Generated content and attachments in Antora projects

How to handle attachments and generated content in an Antora project, and whether to commit it to Git or not.

This is part of a decision guide for technical writing environments with Antora and the AsciiDoc plugin for IntelliJ. See the page Decisions around Antora for prerequisites and other decisions.

Why committing attachments and generated content can become a problem

A standard Antora setup reads content only from Git repositories where the content has been committed.

At the same time, committing generated content to a Git repository will bloat the size of the repository, and will a lot of entries to the Git commit history of that repository. This is even more problematic for attachments, which are bigger in their size.

Whenever Antora generates the site, or technical writers clone the repository, all the data in the repository is transferred, which wastes both time and resources.

Overview for different options

Handling generated Antora content

This section describes a scenario when the generated content should be processed by Antora like any other manually written pages. In a similar way, this would also work for images and attachments.

This is different from, for example, generated JavaDocs, which won’t be processed with Antora. This is covered in the next section.

Committing generated Antora content in the content repository

When committing the content to the regular repository, this makes it simpler for technical writers to reference the content as they need to check out only a single repository.

When this content changes frequently, this leads to a cluttered Git history of the repository.

Therefore, this option should be chosen only if the generated content is small and doesn’t change frequently. Usually, committing it to a separate repository has advantages, see the section Handling generated non-Antora content for details.

Committing generated Antora content to a separate repository

When committing generated content to a separate repository, this can could have the following advantages:

  • Technical writers don’t need to check out the latest changes from the generated content when creating their content.

    This has the assumption that the writer’s content doesn’t link too much with the generated content.

  • The size of the content repository doesn’t grow with the generated content.

  • The repository with the generated content can squash the commits to reduce the size when needed.

    When doing so, and technical writers eventually check out the content repository, they would need specific instructions how to handle a repository where contents are regularly squashed/force-pushed. The command for this is usually git pull --rebase which would ignore any local changes.

Even if the content is in a separate repository, it can still be in the same component as the manually created content, as Antora supports distributed component versions: Both repositories would have in their branches an antora.yml file with the same name and version. At build time, Antora will merge the contents. A page with manually written content can then for example include a generated partial.

It might still be helpful for the writer to check out both content repositories in one parent folder as described on the page Using Antora with IntelliJ to have working cross-references between manually created and generated content. Once both repositories have been checked out, generated images show in the preview of the manually created content and attachments can be linked and cross-references can be set.

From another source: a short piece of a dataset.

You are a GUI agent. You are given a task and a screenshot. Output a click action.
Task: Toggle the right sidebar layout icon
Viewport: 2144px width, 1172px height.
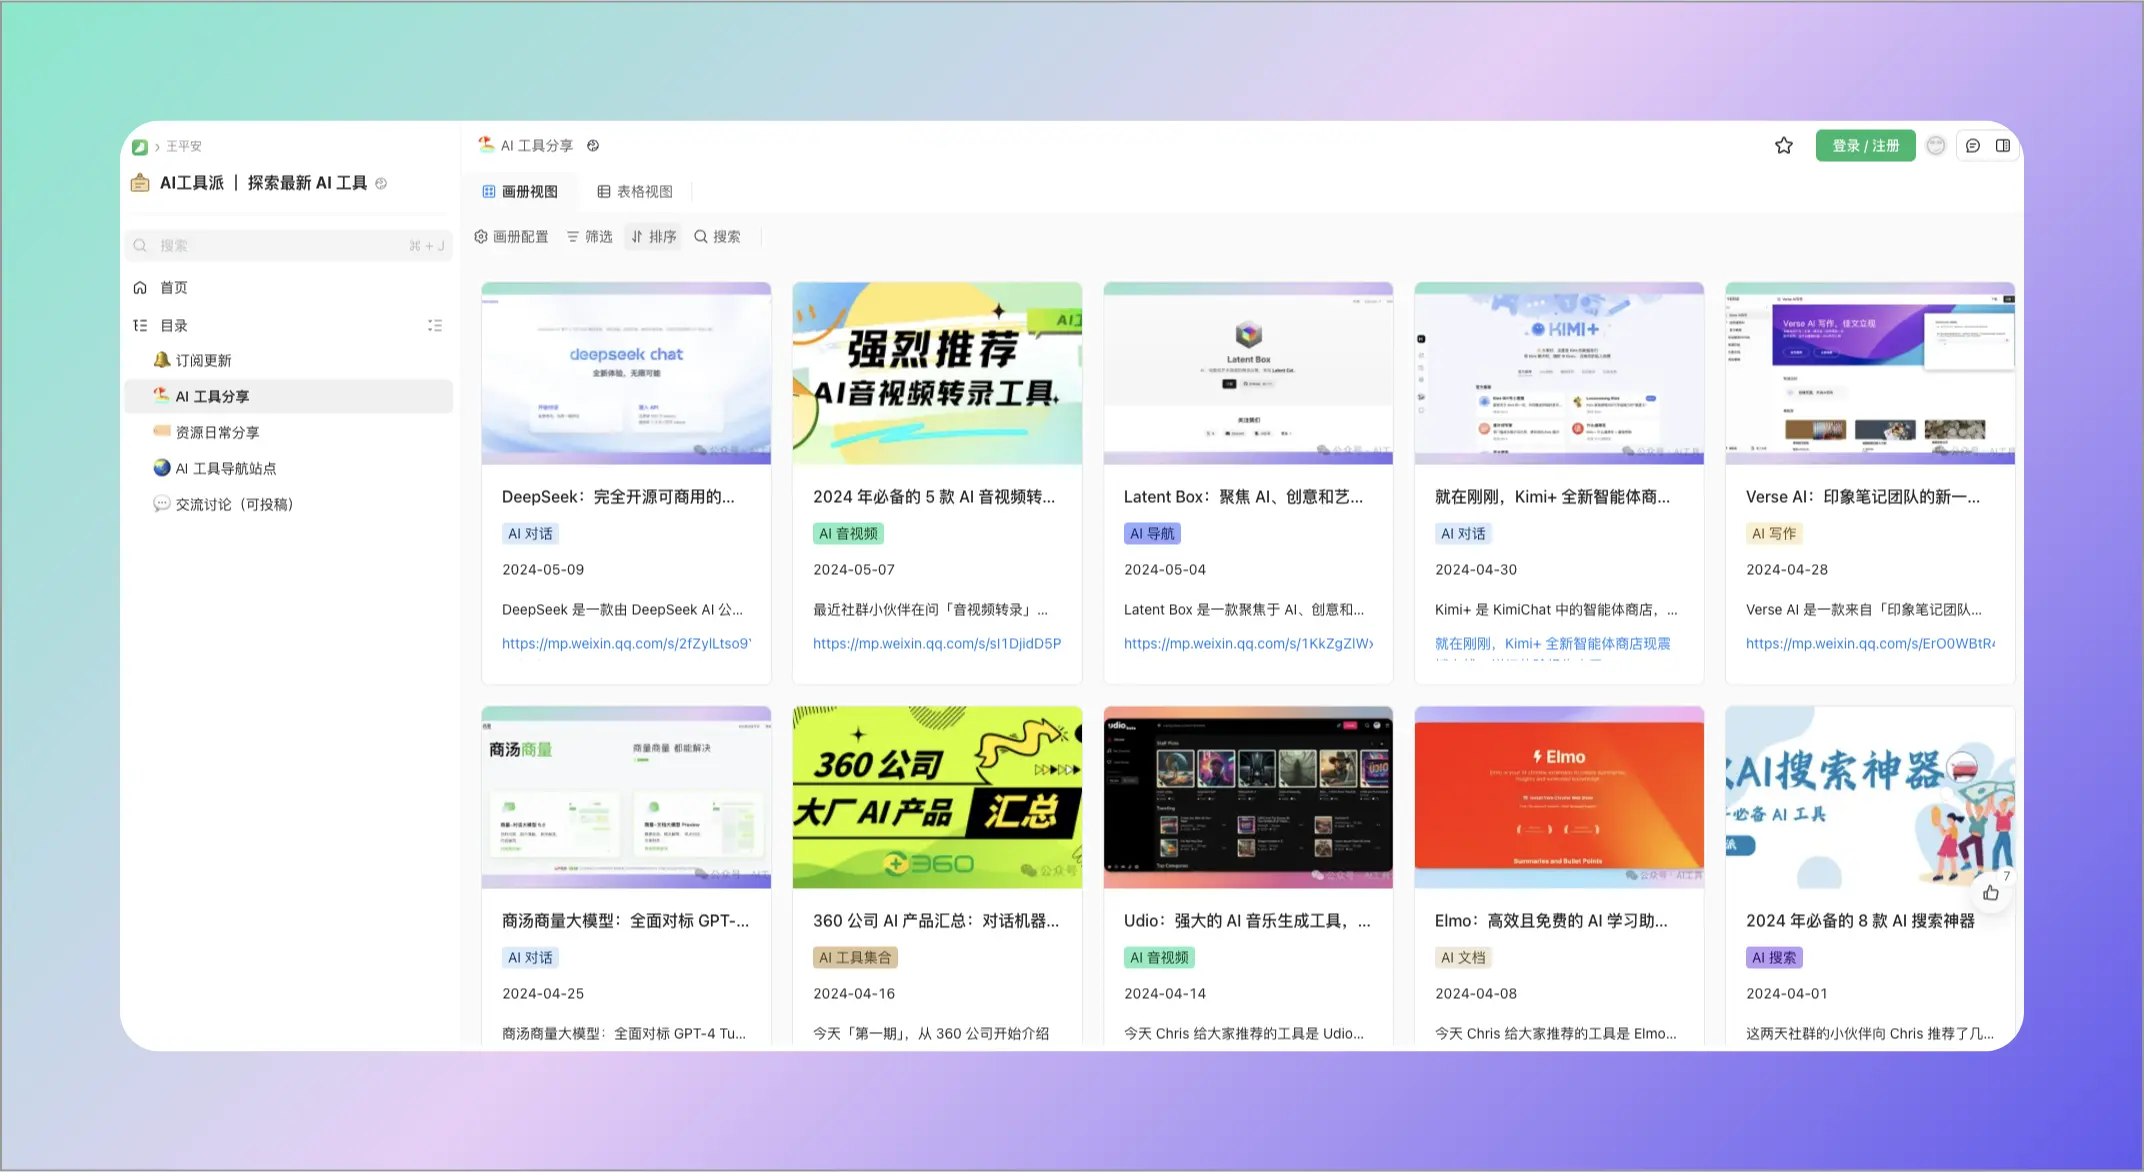pos(2003,146)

Capture content using Antora collector

There is the Antora Collector Extension which allows content that is not checked into a Git repository to be used as a source for an Antora generated site. It is currently an early alpha version, it its behavior will change over time as it matures.

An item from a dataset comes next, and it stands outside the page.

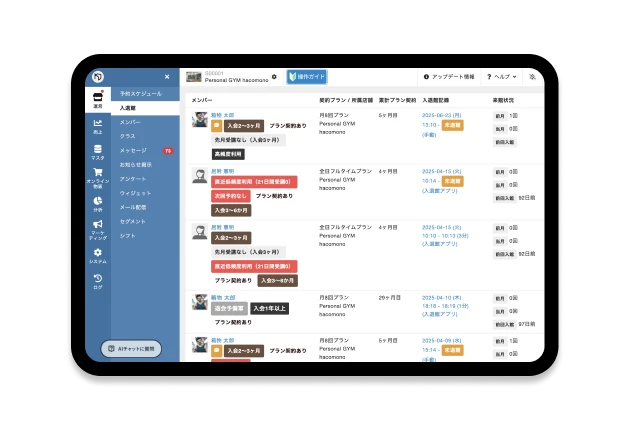Open the ログ history icon
Image resolution: width=630 pixels, height=430 pixels.
point(97,280)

The Antora Collector Extension can generate content on the fly during the build-process of the site. The script is run once per component that has the extension configured in its descriptor.

If the content can’t be generated fast enough to ensure the fast rebuilt of the site, consider the collector as a small wrapper which downloads and unpacks an archive from an artifact repository. That archive can be re-built independently and as needed. This helps the process, especially in scenarios if the generated content is rather static.

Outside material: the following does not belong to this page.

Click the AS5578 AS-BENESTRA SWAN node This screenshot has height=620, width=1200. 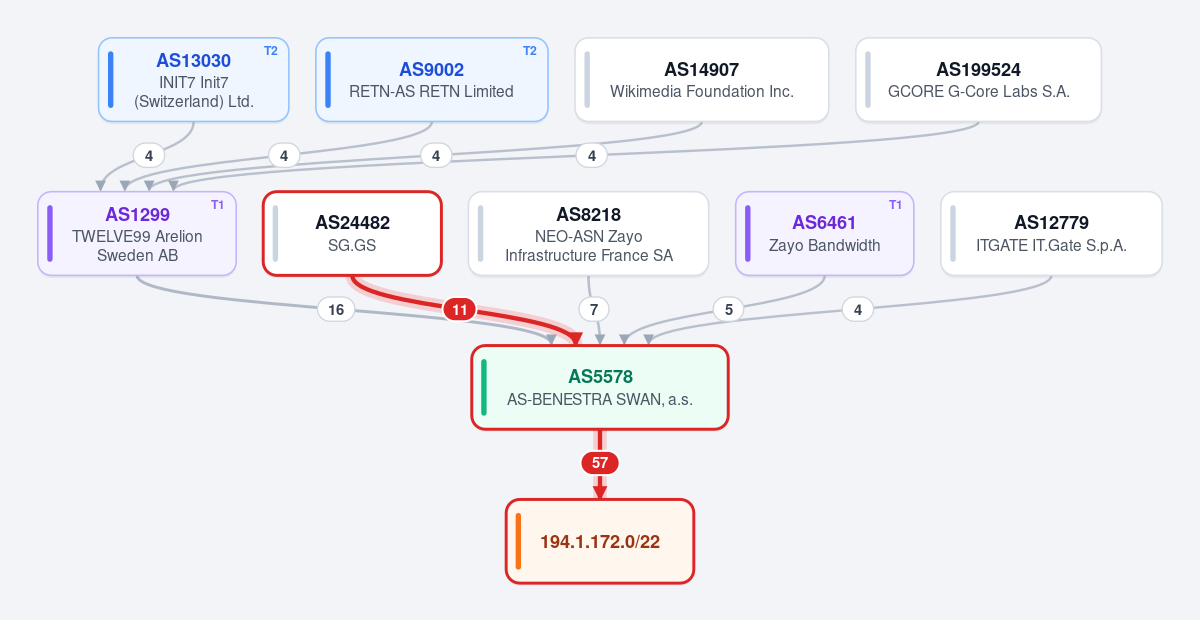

See Antora Collector Extension on which features are currently supported by the plugin and how to use it.

Handling generated non-Antora content

This describes how to add content to an Antora site which doesn’t need to be processed by Antora, such as JavaDoc contents or other API docs.

This contents will not have the header, footer and navigation outline that would be present on all Antora pages as it is not processed by Antora.

Adding the content after the Antora run

Antora creates its contents in folder specified in the Antora playbook as the ui.output_dir property. Once the Antora run is complete, add the folders with their contents to the folder.

The following setup helps technical writers by providing working links to the API docs in all environments.

  1. Reference the API folder in the Antora content with an attribute:

    This the link:{apidocs}[link to the API docs].
  2. To make it work for the production build, define the attribute in the Antora site playbook with and absolute path /path/to/apidocs.

  3. To make it work for the author’s build preview, define the attribute in the Antora author’s playbook the full URL like so an author can click on it in the locally built site.

  4. To make it work in the IDE’s preview, define in an .asciidoctorconfig file in the content repository the full URL like so an author can click on it in the preview to navigate to the final site.

    See Provide hints for the preview with .asciidoctorconfig for details on how to do this.

Options that don’t work yet

Using Git’s Large File System (LFS)

At the moment, Antora doesn’t support Git Large File System (LFS for short). There is an open GitLab issue antora/antora#185 that tracks the state of this feature.

Once this has been implemented, cloning the site for building or for technical writers wouldn’t need to download all attachments and images. Instead, they would be downloaded “as needed”. While this might work good for images, this might still not be a good solution for large files.